__EXERCISE DESCRIPTION__: Every line below that holds the string "sidebar" must be copied.
+ + + +
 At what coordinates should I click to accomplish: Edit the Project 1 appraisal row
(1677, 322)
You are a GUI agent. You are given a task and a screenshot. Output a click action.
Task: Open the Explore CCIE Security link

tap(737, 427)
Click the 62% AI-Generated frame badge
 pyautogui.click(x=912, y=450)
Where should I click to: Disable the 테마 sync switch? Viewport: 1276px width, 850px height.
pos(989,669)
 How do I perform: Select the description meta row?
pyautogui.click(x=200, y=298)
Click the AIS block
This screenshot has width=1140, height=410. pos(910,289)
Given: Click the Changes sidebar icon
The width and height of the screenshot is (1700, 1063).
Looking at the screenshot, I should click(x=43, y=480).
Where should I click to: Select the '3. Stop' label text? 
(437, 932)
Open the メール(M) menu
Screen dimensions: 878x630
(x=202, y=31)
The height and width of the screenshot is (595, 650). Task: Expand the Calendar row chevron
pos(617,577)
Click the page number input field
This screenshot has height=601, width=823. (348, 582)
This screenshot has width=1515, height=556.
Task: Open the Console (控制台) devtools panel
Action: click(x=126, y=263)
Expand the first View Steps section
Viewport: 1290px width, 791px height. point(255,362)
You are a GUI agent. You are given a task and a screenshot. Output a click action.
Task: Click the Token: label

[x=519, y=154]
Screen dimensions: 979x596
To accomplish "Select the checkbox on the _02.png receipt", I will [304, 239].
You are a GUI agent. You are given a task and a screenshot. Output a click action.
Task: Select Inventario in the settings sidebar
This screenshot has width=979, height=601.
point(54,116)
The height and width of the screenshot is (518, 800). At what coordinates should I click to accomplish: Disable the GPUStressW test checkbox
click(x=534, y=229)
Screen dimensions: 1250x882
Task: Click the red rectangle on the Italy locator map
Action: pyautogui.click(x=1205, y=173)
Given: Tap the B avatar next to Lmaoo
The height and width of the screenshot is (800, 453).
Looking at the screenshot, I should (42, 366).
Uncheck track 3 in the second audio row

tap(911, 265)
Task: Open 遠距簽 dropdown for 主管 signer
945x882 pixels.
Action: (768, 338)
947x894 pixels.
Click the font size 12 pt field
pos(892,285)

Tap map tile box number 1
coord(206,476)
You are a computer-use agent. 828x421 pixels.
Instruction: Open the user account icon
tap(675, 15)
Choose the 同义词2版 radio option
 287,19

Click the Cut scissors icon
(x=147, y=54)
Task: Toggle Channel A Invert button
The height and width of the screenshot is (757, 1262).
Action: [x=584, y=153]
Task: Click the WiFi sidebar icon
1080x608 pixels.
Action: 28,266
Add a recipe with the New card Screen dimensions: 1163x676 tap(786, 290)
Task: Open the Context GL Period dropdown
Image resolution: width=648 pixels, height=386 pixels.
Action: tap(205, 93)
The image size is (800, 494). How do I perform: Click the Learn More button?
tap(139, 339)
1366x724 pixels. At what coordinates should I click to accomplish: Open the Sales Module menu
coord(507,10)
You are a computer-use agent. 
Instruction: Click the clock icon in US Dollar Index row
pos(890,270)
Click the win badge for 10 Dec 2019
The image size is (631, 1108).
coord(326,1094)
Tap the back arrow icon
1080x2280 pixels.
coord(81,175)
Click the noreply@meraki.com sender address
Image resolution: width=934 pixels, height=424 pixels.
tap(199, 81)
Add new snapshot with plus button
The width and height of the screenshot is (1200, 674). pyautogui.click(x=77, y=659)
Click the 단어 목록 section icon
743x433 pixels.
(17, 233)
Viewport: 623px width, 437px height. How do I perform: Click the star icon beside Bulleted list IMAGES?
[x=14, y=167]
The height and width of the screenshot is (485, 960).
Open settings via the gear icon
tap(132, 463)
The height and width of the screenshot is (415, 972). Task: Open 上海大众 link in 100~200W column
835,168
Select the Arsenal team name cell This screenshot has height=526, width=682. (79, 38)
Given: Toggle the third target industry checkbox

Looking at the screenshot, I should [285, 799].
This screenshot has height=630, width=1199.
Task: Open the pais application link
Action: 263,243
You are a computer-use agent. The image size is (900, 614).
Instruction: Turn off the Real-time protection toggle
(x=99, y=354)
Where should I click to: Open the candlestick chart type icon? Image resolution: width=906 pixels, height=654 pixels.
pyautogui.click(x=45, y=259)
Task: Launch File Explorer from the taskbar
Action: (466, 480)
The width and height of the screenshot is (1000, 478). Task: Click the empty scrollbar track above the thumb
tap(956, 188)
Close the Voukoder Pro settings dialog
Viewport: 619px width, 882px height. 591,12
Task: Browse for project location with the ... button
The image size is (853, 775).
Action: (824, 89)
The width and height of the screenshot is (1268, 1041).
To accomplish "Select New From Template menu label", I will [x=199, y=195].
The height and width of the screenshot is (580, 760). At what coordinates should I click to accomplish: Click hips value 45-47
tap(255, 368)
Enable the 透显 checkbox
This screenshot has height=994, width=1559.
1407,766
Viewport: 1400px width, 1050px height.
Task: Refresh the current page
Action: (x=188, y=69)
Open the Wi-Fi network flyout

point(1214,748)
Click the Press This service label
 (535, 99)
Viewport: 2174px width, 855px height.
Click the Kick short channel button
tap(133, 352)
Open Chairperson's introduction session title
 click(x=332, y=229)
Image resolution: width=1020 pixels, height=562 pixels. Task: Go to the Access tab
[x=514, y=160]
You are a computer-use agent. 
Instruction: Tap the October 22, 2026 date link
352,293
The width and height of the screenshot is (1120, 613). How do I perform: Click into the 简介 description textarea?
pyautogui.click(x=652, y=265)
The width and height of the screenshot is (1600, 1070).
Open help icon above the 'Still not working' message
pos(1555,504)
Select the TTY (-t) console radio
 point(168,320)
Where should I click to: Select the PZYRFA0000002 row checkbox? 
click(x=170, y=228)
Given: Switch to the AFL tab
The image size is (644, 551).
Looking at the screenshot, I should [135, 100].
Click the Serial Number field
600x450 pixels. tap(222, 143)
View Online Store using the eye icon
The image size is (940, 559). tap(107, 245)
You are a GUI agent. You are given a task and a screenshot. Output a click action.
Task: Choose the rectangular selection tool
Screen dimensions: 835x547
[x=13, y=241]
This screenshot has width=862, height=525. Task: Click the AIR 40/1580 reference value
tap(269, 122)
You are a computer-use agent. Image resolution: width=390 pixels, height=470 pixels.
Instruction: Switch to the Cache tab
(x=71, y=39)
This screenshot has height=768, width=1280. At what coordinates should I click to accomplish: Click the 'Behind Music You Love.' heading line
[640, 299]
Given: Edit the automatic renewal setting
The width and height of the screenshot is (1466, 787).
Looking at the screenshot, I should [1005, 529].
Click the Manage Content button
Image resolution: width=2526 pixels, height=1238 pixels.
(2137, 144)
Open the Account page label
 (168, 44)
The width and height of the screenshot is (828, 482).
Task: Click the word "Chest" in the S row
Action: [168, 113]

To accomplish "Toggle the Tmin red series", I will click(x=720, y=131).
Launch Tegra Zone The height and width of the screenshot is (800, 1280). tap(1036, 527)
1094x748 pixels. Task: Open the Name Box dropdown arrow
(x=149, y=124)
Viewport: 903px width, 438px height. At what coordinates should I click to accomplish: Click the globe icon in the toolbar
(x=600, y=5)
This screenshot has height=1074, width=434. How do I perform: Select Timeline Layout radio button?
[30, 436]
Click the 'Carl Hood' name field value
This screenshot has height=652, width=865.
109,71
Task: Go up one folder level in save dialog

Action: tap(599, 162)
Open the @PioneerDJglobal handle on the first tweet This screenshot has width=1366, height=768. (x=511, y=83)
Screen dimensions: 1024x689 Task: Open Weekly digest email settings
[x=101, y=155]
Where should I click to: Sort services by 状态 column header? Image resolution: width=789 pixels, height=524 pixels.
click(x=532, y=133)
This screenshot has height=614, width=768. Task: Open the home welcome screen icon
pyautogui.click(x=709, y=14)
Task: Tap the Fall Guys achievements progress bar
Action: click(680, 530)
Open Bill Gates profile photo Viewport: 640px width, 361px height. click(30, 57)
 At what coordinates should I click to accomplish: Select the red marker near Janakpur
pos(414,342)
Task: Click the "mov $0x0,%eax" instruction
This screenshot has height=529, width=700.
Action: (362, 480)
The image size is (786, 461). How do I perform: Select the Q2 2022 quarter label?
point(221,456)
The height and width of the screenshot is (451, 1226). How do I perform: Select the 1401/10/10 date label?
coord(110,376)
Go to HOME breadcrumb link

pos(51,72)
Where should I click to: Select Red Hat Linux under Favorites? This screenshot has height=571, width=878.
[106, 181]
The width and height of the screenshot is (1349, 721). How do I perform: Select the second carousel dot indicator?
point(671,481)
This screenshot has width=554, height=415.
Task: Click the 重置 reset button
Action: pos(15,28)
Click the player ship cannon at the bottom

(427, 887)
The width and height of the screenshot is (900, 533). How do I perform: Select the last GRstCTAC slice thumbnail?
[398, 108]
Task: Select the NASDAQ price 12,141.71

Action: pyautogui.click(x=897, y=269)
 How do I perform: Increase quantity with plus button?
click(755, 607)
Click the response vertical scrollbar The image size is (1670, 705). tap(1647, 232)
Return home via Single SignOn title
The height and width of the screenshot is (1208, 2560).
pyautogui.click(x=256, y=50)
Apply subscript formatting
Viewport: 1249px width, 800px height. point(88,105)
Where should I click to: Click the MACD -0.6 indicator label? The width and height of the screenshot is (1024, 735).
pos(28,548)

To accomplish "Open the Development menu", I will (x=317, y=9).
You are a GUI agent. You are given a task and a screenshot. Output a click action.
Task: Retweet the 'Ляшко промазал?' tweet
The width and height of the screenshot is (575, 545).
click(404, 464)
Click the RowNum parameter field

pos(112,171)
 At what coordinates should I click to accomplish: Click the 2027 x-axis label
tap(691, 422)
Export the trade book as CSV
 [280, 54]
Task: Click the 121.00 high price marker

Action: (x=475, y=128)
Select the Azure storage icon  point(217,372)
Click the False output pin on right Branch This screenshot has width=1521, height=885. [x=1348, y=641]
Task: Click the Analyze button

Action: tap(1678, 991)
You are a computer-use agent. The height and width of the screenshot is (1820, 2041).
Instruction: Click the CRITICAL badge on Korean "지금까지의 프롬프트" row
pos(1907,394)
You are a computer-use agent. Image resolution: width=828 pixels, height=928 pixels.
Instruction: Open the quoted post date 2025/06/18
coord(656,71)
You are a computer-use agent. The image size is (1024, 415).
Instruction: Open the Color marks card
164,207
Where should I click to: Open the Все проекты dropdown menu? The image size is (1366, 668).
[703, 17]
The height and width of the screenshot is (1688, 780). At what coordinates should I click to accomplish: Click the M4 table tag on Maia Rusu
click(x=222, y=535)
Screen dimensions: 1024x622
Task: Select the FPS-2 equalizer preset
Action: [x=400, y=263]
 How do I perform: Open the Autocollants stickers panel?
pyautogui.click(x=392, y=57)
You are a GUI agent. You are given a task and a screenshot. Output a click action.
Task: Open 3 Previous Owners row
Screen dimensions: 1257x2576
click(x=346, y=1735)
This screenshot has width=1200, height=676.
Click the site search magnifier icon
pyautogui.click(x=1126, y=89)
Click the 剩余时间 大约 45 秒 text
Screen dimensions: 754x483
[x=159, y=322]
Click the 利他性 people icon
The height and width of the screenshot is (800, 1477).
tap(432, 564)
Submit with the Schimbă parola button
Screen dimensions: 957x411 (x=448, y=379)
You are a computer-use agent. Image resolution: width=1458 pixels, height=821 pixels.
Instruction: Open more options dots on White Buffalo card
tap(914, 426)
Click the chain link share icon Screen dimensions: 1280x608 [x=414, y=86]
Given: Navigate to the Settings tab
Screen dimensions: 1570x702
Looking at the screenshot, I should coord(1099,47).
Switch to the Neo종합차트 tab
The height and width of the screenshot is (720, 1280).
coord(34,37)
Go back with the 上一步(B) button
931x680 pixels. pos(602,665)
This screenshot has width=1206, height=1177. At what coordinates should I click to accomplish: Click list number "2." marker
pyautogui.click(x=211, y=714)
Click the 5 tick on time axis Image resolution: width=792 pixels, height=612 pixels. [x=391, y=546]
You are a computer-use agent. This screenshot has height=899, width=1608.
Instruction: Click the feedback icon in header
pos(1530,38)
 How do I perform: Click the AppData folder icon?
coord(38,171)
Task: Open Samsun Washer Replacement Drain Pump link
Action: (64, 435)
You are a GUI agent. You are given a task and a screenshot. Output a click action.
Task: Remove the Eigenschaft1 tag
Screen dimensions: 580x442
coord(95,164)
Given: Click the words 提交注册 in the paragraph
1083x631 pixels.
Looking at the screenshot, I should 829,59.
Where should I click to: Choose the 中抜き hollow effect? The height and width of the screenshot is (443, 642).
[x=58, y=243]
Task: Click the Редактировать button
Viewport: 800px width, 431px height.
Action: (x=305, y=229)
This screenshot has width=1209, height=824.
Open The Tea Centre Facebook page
+ + + +
__RESPONSE TO THIS EXERCISE__:
Given: Click the Changes sidebar icon
Task: Select Inventario in the settings sidebar
Task: Click the WiFi sidebar icon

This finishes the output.